Objective: After a brief review of the literature on the role of alcohol in residential fire deaths, a comparison of different risk factors for residential fire fatality was undertaken by closely analyzing the circumstances of fire victims as a function of alcohol intake.
Method: Analyses were based on Australian coroners' fire fatality records for the state of Victoria (1998-2006) and considered demographic, behavioral, and environmental factors for the 95 adult fire victims who were tested for alcohol (64 male, 31 female).

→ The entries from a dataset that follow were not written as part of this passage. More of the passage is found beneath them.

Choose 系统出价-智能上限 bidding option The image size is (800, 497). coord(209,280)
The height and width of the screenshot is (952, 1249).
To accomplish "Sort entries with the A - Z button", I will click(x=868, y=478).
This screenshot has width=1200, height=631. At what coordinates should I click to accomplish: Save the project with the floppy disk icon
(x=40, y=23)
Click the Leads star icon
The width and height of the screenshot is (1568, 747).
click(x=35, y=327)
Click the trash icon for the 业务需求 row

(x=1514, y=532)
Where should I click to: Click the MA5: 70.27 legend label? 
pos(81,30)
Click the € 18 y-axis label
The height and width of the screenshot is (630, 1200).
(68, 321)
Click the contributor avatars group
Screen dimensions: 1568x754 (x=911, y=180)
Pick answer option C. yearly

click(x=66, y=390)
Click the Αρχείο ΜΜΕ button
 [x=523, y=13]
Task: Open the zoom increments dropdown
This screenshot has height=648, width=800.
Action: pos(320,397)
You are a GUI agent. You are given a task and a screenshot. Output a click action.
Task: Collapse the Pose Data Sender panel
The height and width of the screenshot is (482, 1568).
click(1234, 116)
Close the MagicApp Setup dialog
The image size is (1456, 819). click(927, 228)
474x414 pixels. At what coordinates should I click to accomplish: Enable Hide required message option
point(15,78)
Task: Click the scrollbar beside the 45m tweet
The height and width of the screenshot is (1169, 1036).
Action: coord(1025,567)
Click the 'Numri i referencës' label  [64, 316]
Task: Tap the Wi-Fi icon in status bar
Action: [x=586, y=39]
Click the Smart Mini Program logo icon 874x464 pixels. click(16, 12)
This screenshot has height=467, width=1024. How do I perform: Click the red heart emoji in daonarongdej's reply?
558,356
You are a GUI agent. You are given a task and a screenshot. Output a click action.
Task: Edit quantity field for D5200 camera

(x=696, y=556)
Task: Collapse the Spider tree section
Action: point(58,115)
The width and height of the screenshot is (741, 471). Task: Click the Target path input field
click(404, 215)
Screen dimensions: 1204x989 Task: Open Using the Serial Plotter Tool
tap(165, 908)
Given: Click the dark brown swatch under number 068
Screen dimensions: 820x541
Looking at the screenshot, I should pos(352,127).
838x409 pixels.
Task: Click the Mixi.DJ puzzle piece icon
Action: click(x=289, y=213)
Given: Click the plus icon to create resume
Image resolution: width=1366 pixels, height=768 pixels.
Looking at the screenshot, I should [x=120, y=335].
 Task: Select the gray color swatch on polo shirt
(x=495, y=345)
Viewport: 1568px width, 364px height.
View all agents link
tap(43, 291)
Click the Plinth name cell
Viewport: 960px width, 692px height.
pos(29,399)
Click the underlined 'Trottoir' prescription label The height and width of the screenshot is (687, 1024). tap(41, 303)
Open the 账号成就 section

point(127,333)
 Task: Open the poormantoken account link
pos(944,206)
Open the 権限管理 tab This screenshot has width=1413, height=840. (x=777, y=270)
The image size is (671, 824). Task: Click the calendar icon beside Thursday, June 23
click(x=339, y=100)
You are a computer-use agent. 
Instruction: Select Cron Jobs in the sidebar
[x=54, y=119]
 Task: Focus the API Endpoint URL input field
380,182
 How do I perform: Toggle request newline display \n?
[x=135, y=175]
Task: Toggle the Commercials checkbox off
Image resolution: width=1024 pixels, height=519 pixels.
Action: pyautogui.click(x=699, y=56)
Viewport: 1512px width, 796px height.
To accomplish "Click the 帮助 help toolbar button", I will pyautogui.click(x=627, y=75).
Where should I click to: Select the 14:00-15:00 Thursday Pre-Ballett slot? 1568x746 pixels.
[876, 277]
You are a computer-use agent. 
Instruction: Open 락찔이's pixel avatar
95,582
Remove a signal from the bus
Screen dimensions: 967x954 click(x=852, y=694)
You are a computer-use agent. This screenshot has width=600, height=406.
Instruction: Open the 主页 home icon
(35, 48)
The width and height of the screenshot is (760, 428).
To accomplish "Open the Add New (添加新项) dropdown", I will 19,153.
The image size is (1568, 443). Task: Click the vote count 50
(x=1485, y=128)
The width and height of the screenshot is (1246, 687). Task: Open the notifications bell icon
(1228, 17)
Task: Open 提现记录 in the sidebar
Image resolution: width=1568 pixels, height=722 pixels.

Results: Most (58%) had a positive blood alcohol concentration (BAC) test, with 31% of the total sample having a BAC of more than 0.20 gm per 100 ml. Odds ratio analyses showed that four variables were significantly more associated with victims who had consumed alcohol compared with sober victims. In descending odds ratio order, these variables were as follows: (a) being aged 18-60 years, (b) involving smoking materials (e.g. cigarettes, pipes), (c) having no conditions preventing escape, and (d) being male. An important new finding is that fire fatalities with positive BAC levels were more than three times less likely to have their clothing alight or exits blocked than sober fire victims.
Conclusions: The risk of dying in a fire for alcohol-affected people who are capable of being alerted and escaping may be reduced if they can be alerted more quickly and effectively. Suitable measures for improving smoke alarms via interlinking and the use of an alarm signal demonstrated to be more effective at waking sleepers, including those who are alcohol affected, are discussed.